Enviada em 23/09/2019

Seguindo uma tendência etnocêntrica da história, o conhecimento do povo brasileiro acerca de suas origens ainda é escasso. Nesse sentido, a ausência de representações da cultura afro-brasileira sobressai como um dos sintomas dessa realidade. Dessa forma, torna-se inegável a importância de resgatar ícones e movimentações históricas desse povo, como a organização social em quilombos.

De acordo com dados disponibilizados pelo Instituto Brasileiro de Geográfica e Estatística, cerca de 55% da população brasileira declara-se como parda ou preta. A partir desses dados, denota-se uma contradição no que tange ao conhecimento compartilhado em escolas do país, posto que, ao estudarem os períodos de migração e fundação do país, os jovens cidadãos deparam-se com uma narrativa focada nos padrões europeus, sejam esses sociais ou culturais. Além da lacuna no ensino desses estudantes, essa prática comum aos currículos da maioria das instituições escolares também prejudica a construção de uma identidade histórica de grande parte da população, a qual não se identifica com os feitos narrados. Dá-se, assim, a perpetuação da ausência de figuras representativas brasileiras, o que se constitui como uma injustiça contra os cidadãos em formação.

O que torna a exclusão dos elementos africanos da história do Brasil uma injustiça histórica é o fato de que, ao contrário do propagado no senso comum, não faltam figuras importantes para serem abordadas. Nesse viés, é impossível não mencionar a criação de comunidades negras desde o período colonial, conhecidas como quilombos. Esses ambientes não serviam só como refúgio para negros escravos, posto que abrigavam grande parte daqueles que viviam à margem da sociedade da época. Um dos maiores expoentes foi o Quilombo dos Palmares, onde habitavam cerca de vinte mil pessoas. O essencial legado histórico dessas comunidades é a perpetuação da cultura singular dos povos, como suas práticas religiosas e os dialetos falados por esses. Além disso, na contemporaneidade, são primordiais exemplos de união e resistência, como os quilombos, para que a juventude possa inspirar-se com os ideais partilhados por seus ancestrais; excluir essa faceta da história brasileira é um desrespeito com aqueles que merecem conhecer a vivência dos que os antecederam.

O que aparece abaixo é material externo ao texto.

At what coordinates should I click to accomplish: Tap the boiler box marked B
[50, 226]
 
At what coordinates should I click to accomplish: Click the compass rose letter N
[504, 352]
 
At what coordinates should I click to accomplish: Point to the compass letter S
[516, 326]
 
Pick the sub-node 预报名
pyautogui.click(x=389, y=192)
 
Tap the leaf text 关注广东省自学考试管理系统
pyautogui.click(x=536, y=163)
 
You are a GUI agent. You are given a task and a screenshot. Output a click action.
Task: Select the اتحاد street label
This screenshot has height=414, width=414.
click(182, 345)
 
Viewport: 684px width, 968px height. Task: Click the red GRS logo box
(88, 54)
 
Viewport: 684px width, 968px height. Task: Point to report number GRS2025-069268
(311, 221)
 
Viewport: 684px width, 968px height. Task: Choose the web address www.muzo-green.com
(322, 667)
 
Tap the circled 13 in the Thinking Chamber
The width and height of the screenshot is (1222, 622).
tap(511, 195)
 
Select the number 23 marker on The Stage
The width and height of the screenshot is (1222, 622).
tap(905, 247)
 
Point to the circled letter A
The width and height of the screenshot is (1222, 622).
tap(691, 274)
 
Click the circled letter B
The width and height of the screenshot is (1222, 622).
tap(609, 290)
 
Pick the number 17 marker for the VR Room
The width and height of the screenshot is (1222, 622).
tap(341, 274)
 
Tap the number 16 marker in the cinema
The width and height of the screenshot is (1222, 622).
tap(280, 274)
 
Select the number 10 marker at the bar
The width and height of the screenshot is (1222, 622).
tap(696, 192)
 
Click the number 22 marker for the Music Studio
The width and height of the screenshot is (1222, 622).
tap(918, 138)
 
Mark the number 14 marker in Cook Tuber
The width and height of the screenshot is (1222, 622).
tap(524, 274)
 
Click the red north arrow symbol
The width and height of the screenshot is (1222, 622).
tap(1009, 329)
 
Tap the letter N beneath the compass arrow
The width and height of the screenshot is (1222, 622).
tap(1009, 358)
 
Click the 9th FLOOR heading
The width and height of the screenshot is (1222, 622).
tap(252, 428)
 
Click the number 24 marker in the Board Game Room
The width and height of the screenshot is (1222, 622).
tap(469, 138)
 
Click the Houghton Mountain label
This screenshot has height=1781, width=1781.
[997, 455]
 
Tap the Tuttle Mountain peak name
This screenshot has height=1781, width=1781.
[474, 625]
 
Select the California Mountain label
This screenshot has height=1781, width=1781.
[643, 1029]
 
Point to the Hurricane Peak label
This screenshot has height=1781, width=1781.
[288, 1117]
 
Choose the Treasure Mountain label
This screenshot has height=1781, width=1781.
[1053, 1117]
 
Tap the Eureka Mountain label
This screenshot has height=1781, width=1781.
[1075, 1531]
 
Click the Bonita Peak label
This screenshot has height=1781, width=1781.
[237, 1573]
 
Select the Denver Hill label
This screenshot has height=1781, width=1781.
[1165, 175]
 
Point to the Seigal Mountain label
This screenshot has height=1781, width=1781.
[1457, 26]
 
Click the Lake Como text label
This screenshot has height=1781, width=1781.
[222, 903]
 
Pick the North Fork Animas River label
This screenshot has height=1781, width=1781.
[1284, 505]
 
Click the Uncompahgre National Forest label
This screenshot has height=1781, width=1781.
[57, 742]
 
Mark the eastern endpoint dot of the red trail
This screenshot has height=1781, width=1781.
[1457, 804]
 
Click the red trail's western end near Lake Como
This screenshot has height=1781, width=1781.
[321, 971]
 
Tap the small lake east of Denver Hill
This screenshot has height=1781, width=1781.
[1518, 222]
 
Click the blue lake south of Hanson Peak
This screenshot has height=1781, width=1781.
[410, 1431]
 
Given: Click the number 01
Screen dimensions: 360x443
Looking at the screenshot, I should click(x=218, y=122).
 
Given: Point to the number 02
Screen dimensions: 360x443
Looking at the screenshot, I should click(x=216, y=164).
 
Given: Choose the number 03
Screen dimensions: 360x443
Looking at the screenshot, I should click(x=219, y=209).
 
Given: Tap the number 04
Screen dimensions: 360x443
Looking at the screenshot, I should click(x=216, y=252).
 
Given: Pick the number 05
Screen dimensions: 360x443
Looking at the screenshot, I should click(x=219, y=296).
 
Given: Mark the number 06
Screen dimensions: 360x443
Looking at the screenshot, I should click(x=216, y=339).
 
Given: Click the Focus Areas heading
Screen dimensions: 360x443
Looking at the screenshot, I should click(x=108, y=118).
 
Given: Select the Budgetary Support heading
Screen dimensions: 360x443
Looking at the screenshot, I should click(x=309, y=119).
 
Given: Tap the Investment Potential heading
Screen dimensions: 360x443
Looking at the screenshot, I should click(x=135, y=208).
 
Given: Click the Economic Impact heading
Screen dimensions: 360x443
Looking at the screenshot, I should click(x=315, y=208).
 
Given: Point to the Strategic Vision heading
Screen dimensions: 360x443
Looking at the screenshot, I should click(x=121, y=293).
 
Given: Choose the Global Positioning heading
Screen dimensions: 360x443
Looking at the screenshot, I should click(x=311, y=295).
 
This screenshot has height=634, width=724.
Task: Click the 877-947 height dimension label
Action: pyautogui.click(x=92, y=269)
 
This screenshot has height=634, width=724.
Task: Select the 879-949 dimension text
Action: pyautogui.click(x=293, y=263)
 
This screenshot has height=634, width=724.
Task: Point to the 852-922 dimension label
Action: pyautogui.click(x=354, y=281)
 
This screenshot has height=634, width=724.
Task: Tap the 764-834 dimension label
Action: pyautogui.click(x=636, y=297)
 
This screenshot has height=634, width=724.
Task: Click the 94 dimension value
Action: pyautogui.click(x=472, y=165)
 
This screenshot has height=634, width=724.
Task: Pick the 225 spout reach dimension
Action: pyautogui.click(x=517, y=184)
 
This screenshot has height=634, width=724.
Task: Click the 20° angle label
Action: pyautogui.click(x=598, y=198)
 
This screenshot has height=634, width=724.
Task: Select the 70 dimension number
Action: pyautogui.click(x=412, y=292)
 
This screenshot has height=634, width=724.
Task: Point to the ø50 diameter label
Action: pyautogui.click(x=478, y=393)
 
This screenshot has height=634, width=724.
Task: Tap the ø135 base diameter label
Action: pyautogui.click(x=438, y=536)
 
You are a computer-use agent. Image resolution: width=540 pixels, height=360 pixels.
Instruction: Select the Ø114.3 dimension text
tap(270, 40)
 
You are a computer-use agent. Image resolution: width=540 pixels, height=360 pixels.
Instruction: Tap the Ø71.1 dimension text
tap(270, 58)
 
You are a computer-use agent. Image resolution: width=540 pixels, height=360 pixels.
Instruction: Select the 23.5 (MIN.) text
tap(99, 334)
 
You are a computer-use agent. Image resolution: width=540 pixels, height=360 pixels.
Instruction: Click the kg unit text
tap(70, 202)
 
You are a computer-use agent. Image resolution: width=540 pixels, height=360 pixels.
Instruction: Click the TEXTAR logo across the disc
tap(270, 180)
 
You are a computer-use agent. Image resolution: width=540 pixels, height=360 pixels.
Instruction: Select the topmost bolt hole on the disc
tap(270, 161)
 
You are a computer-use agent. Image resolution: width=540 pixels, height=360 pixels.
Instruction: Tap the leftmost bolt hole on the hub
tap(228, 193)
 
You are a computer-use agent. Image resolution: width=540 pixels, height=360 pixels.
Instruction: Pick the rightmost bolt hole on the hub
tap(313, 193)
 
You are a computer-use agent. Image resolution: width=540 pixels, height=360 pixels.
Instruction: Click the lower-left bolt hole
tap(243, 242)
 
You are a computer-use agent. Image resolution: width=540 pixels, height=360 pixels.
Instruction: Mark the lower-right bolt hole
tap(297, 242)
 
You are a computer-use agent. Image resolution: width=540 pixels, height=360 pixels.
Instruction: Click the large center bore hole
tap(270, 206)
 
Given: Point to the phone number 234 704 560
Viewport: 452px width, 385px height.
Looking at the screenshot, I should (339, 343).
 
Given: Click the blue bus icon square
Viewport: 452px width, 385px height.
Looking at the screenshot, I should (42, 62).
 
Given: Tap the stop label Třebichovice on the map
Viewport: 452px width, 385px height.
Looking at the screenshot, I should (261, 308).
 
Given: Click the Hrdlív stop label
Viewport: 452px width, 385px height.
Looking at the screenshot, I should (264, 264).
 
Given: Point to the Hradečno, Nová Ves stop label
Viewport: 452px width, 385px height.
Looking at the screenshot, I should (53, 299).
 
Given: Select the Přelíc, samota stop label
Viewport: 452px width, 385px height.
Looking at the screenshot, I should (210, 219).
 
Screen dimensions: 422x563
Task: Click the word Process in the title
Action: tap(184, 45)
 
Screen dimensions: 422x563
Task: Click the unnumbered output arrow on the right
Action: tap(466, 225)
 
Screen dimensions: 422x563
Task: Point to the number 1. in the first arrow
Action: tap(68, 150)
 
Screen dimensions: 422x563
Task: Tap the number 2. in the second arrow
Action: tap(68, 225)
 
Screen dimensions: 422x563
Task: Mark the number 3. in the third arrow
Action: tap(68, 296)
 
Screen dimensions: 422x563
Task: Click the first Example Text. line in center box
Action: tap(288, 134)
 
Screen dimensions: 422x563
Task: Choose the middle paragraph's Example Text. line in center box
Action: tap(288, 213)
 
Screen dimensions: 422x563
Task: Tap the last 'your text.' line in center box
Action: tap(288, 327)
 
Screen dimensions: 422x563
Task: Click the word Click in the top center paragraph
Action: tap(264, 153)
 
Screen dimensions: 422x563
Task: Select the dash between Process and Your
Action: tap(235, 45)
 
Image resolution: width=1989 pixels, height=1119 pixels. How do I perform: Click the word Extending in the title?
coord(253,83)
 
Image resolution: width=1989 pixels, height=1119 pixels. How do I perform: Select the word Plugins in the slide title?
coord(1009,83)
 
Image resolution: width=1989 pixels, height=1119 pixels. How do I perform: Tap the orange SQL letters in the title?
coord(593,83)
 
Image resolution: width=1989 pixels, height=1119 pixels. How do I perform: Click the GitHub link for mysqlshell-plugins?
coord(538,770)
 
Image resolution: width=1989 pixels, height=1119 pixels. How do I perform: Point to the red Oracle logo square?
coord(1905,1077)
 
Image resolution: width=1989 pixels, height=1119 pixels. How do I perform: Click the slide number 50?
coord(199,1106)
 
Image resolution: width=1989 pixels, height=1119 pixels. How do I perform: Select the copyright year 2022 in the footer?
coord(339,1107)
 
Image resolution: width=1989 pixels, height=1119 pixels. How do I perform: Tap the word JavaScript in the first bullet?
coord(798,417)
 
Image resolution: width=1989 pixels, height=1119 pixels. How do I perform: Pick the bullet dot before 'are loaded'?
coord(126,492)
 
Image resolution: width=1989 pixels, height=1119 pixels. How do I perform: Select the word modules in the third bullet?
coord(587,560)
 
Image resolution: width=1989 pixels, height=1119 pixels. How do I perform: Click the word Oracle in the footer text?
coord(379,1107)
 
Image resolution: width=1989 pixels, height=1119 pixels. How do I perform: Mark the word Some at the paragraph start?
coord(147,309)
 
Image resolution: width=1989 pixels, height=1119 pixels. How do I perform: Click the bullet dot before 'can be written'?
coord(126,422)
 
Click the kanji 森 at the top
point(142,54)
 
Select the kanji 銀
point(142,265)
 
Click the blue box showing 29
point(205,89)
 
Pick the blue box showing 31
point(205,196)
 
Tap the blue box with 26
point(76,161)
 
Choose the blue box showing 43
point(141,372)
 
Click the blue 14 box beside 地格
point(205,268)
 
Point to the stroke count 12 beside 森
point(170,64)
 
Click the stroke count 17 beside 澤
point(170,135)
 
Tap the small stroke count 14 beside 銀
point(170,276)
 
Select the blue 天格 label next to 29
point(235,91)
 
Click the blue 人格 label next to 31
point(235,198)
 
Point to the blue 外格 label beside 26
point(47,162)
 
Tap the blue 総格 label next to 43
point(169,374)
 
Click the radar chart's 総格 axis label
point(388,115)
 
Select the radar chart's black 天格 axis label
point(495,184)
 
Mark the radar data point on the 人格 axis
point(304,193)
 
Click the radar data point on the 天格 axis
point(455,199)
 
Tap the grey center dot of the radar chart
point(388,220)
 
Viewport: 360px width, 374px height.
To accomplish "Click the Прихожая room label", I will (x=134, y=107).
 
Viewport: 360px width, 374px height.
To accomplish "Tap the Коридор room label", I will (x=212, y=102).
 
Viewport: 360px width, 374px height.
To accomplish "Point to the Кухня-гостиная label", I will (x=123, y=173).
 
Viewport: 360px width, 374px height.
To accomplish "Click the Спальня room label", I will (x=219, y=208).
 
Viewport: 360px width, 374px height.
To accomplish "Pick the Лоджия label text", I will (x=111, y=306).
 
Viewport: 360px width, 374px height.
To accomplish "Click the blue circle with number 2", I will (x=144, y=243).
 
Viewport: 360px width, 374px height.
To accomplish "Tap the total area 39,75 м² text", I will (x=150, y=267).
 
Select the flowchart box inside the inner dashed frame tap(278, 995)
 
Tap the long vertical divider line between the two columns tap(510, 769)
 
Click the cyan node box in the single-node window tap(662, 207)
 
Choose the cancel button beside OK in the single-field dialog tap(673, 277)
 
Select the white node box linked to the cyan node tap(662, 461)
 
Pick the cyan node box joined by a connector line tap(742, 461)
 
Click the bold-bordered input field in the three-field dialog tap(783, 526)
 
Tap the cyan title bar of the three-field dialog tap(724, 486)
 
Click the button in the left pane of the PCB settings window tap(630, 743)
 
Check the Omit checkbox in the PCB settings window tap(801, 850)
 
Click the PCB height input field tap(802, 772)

Portanto, percebe-se que há discrepância entre a história brasileira e aquilo que é relatado na maioria das instituições de ensino. Assim, faz-se imprescindível que o Ministério da Educação dê enfoque para a Lei 10.639/03, a qual determina a obrigatoriedade do ensino da história afro-brasileira nas escolas de todo país, através da criação de currículos e projetos, junto às Secretárias de Educação, que fomentem a partilha desse conhecimento por parte dos profissionais da educação. Dessa maneira, será possível que os jovens brasileiros tenham a oportunidade de conhecer plenamente a história de seu país.